■ Supplied text
- Born: 23 December 1946
- Education: Wellesley College; University of Chicago;
- Scientific career
- Fields: Political science
- Workplaces: Boston College;
- Doctoral advisor: Sidney Verba

= Kay Lehman Schlozman =

American political scientist

Kay Lehman Schlozman (born 23 December 1946) is an American political scientist, currently the J. Joseph Moakley Professor of Political Science at Boston College. Schlozman has made fundamental advancements to the study of participation in American politics, and was a pioneer in the field of gender and politics. Her contributions include the theory of civic voluntarism, several landmark studies on the relationship between access to resources and different types of political participation, and related investigations into the nature of civic culture. Schlozman has one of the highest citation counts of any political scientist, including being among the top 50 most cited active political scientists and top 10 most cited women in the discipline. She worked closely with Sidney Verba for nearly 50 years, first as his student and then as his collaborator.

==Early life and education==
Schlozman was born on 23 December 1946 in Chicago, Illinois to Elliot Lehman and Frances Lehman. Schlozman majored in sociology and minored in English at Wellesley College, graduating with a BA in 1968. She then completed an MA and a PhD in political science at the University of Chicago in 1973 under the supervision of Sidney Verba.

==Career and contributions==
Schlozman became a political science professor at Boston College in 1974. When she arrived at Boston College, Schlozman was the only woman in the department (and only one of 7 woman professors then working at Boston College), soon becoming the first woman in that department to receive tenure. She has been a visiting professor at Wellesley College, Harvard University, and Paris Diderot University, as well as a Fulbright Lecturer at Aix-Marseille University.

Schlozman has published widely on the causes of participation or non-participation in American politics, and the political mechanisms and institutions that enable and hinder civic engagement in America. She has focused particularly on gender and politics, the roles of interest groups in political processes, and political parties and elections in the United States. Schlozman is the coauthor of six books, and the editor of two more. She has also been noted for innovative teaching, and for unusually high departmental and professional service.

===Political participation and institutions===
Schlozman has contributed to the theory of political participation for four decades. Her first book was Injury to Insult: Unemployment, Class and Political Response, coauthored with Sidney Verba, which surveyed unemployed Americans to address the paradox that the unemployed, who appear to have the most to gain from political engagement, are also disproportionately politically inactive. Schlozman turned her attention to political structures and institutions in her second book, Organized Interests and American Democracy, in which she and her coauthor John T. Tierney used extensive interviews to document the expansion of interest groups in Washington, D.C. during the 1980s.

In 1995 Schlozman wrote perhaps her most important work, Voice and Equality: Civic voluntarism and American politics, with Sidney Verba and Henry E. Brady. This book develops a three-factor model of political engagement that the authors call "civic voluntarism". They develop and test the claim that citizens can only become political participants if they possess all three of the following conditions: the resources to engage in politics, a psychological engagement in politics, and some connection to a political recruitment network. John Aldrich reviewed Voice and Equality positively, writing that while it is not a complete theory of political participation in itself, it "will be a component of all kinds of theories of political behavior", while Jane Mansbridge described it as a fundamental advance in the theory of political participation that "documents how even in the realm of citizen participation liberal democracies fail to live up to the norm of equal responsiveness to the interests of each citizen".

■ Objective A
For each statement below, say whether it agrees with the biography of Kay Lehman Schlozman, and quote the words of the biography that decide it. (i) Schlozman majored in English at Wellesley College. (ii) Schlozman became a political science professor at Boston College in 1974. (iii) Schlozman coauthored Organized Interests and American Democracy with Sidney Verba.
■ Objective B
According to the biography of Kay Lehman Schlozman, who coauthored Voice and Equality with her?
■ Objective C
Please continue the biography of Kay Lehman Schlozman, starting right after its last sentence.

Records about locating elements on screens
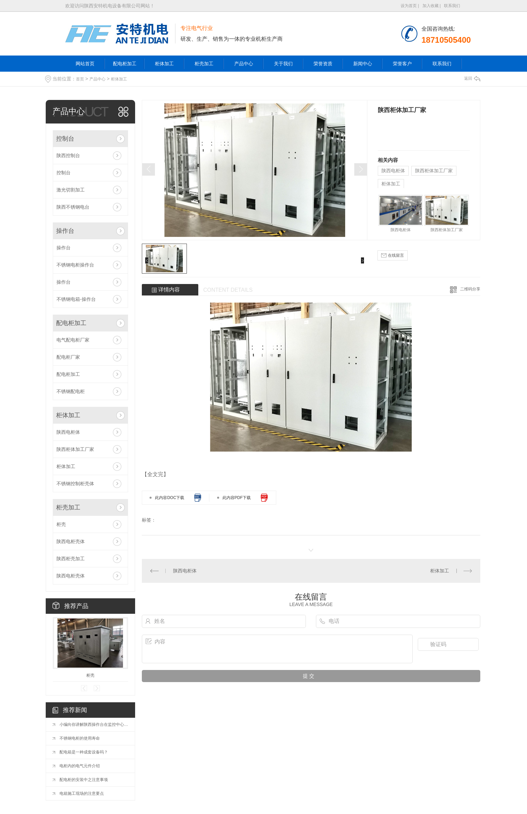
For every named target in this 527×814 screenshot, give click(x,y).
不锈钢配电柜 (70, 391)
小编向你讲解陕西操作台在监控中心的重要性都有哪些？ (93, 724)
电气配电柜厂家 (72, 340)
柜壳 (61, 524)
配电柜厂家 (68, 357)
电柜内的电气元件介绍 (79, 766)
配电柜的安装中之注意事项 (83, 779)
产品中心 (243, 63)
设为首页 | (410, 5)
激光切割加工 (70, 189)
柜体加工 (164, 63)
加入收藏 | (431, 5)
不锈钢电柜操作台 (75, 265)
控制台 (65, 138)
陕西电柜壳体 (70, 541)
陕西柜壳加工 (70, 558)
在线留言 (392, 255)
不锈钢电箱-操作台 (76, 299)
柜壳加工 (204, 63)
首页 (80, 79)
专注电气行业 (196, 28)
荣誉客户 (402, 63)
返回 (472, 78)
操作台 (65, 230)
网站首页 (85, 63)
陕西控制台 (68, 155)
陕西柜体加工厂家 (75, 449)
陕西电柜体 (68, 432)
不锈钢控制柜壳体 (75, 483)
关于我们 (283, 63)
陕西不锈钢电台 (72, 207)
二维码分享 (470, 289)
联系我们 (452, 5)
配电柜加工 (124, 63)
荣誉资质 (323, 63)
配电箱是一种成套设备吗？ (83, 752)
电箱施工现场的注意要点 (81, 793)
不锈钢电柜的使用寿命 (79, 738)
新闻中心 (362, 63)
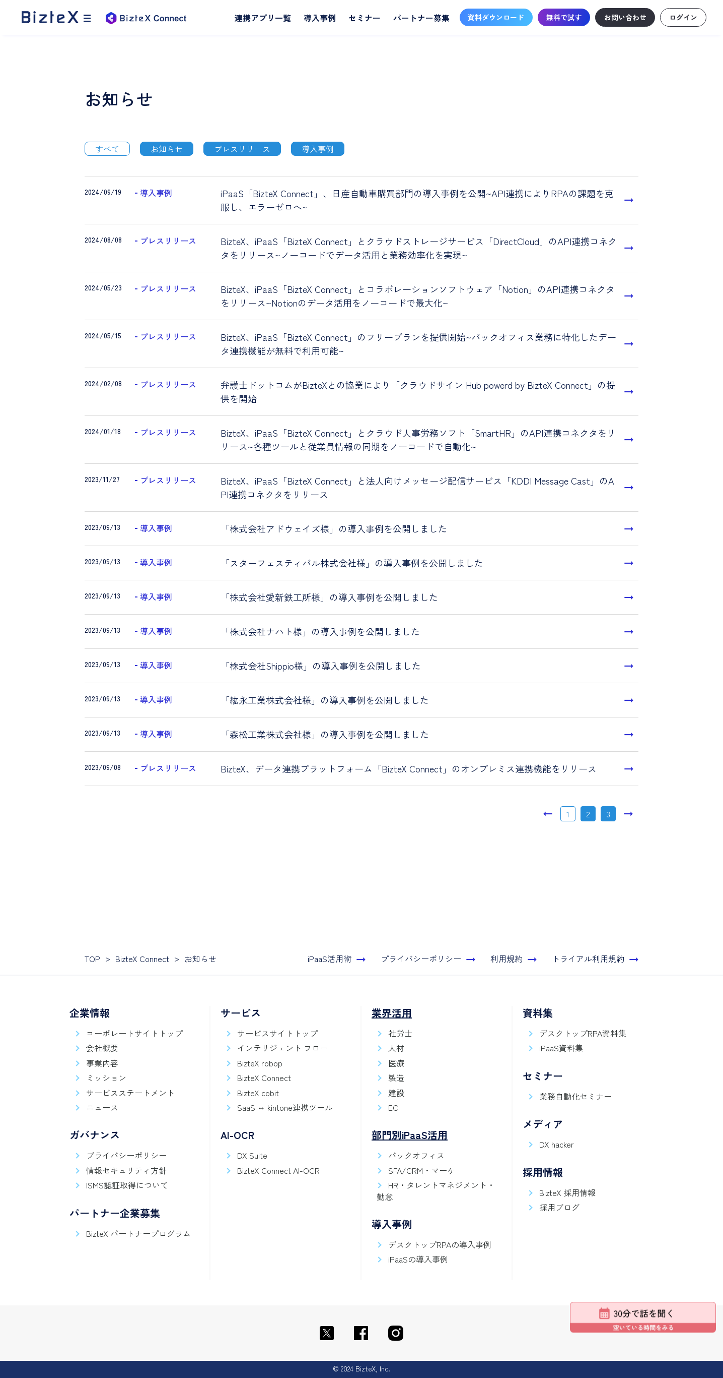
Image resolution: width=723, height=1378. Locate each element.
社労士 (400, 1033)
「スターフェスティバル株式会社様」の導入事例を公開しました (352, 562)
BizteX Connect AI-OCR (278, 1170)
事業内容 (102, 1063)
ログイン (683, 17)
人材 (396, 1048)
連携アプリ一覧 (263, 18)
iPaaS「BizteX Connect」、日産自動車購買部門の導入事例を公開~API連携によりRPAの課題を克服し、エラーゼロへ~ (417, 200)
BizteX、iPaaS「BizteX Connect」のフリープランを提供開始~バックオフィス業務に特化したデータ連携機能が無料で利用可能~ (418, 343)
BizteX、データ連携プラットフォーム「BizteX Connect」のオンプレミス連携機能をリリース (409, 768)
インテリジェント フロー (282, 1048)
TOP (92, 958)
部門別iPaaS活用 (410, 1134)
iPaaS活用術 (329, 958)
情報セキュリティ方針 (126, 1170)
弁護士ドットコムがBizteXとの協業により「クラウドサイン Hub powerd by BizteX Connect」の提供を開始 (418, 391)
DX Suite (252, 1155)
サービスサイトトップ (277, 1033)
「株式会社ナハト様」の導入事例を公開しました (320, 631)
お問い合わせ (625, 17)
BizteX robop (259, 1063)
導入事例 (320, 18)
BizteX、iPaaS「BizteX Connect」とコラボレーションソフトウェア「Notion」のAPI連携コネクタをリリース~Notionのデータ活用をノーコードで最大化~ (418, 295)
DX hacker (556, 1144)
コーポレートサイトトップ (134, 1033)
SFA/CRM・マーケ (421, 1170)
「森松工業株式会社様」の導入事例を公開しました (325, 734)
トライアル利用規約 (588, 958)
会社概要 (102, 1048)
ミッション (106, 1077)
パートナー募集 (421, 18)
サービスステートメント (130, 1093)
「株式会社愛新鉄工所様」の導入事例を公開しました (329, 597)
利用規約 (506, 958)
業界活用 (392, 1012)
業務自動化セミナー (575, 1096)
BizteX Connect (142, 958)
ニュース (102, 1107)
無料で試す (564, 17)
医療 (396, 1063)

■ Written reply A
(i) No: "Schlozman majored in sociology and minored in English at Wellesley College"
(ii) Yes: "Schlozman became a political science professor at Boston College in 1974."
(iii) No: "in which she and her coauthor John T. Tierney used extensive interviews"

■ Written reply B
Sidney Verba and Henry E. Brady.

■ Written reply C
Schlozman, Verba, and Brady further developed and tested their resource theory for several decades, and in 2012 they analyzed the implications of wealth inequality on political participation under the resource model in a book called The unheavenly chorus: Unequal political voice and the broken promise of American democracy. The book was noted for compiling and presenting data from throughout the authors' half-century of data collection. In 2018 the authors followed this analysis with a final book, Unequal and unrepresented: Political inequality and the peoples' voice in the new gilded age, but the nearly half century-long collaboration between Schlozman, Verba, and Brady ended with Verba's death in 2019.

===Gender and politics===
In addition to being a central scholar in the study of political participation, Schlozman was a pioneer in the study of gender and politics. One of her first works to explicitly engage with gender was an early article on campus sexual harassment; in 1991, prompted by allegations of sexual harassment against another member of her department at Boston College, Schlozman wrote an academic article investigating the sexual harassment of students by faculty members.

Most of Schlozman's work relating to gender, however, has also been connected to her interests in political participation. Her 2001 book The Private Roots of Public Action: Gender, Equality and Political Participation, coauthored with Nancy Burns and Sidney Verba, adds another dimension to the three requirements for participation that Verba, Schlozman, and Brady had studied in Voice and Equality: they now consider the influences on participation of citizens' private lives through mechanisms like domestic power relations and differential treatment in the workplace. They show that a small gender gap persisted in American political participation in the early 1990s even when political participation is understood quite broadly, with men performing slightly more political actions than women, but they argue that even a very small gap on an individual level can produce real differences in representation and policy outcomes in the aggregate. The book tests the hypothesis that individuals' private (and necessarily gendered) experiences affect their level of public political participation, using the theory of civic voluntarism. This addition to the theory was well received.

===Impact===
Schlozman is one of the most-cited scholars in political science. In 2019, she was ranked as the 45th most cited active political scientist in the world in a citation analysis by the political scientists Hannah June Kim and Bernard Grofman. This made her the 8th most cited woman who was actively conducting research in political science, as well as one of the 25 most-cited scholars who obtained their PhD between 1970 and 1974, and one of the 25 most-cited researchers of American politics. Many of her books and articles are considered landmark developments in the study of political participation, gender and politics, and civic culture.

Kay Schlozman is married to Stanley Schlozman. Schlozman's son, Daniel Schlozman, is also a professor of political science at Johns Hopkins University, and her daughter, Julia Schlozman, is an attorney.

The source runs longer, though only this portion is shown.